06/04/2026
"Aquí todo sigue normal. La gente sigue con su vida, yo sigo con la mía “en teoría”… pero por dentro estoy en otro sitio. Me llegan mensajes, audios, llamadas… y siento que todo me pasa un poco tarde, un poco lejos.
No parece real porque ya estaba hecha al día a día sin verle, pero ahora sé que cuando vuelva no formará parte de mi fiesta de bienvenida ni de mis próximas navidades.
Lloro en mi cuarto, en silencio, sin nadie que me abrace, sin tener que explicarlo todo. Y eso hace que el n**o que tengo por dentro solo se apriete más y más.
Quizás si pudiese hablar de ello con quienes más quiero, se aflojaría un poquito. Pero aunque están, tampoco están. Porque no están físicamente aquí. Y ahora necesito presencia.
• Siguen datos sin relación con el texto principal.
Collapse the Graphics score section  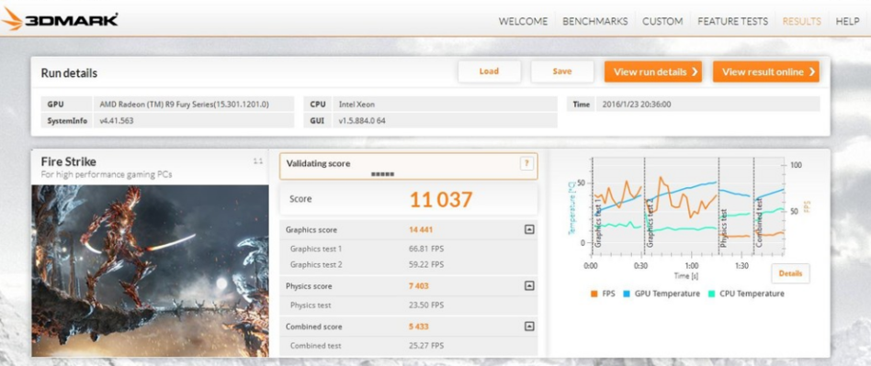click(529, 229)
Y mientras tanto, allá, la vida sigue.
Se juntan, se acompañan, lo viven juntos… y yo estoy aquí, intentando encajar algo que duele a kilómetros."
"Luego vuelves. Y es rarísimo.
Porque para ti sigue siendo presente, pero para los demás ya pasó.
Ya no se habla tanto del tema.
Ya no está tan reciente.
Ya no duele igual… al menos no hacia afuera. La etapa de los rituales, de los primeros espacios vacíos, de los primeros encuentros en los que notas si ausencia y duele como si se acabase de ir ya ha pasado para todos, y sientes que eres tú quien va con muchísimo retraso en ese duelo. Que ya "no toca".
El n**o se aprieta un poco más
Y tú llegas como descolocada, como si fueras tarde a algo que también es tuyo.
Supongo que el duelo no tiene tiempos correctos.
Ni formas perfectas. Pero me acabo de dar cuenta de cuánto necesitaba poder haber(me) acompañado mejor en esa despedida,
que también era para mí".
Notas de mi diario personal de un duelo lejos de casa.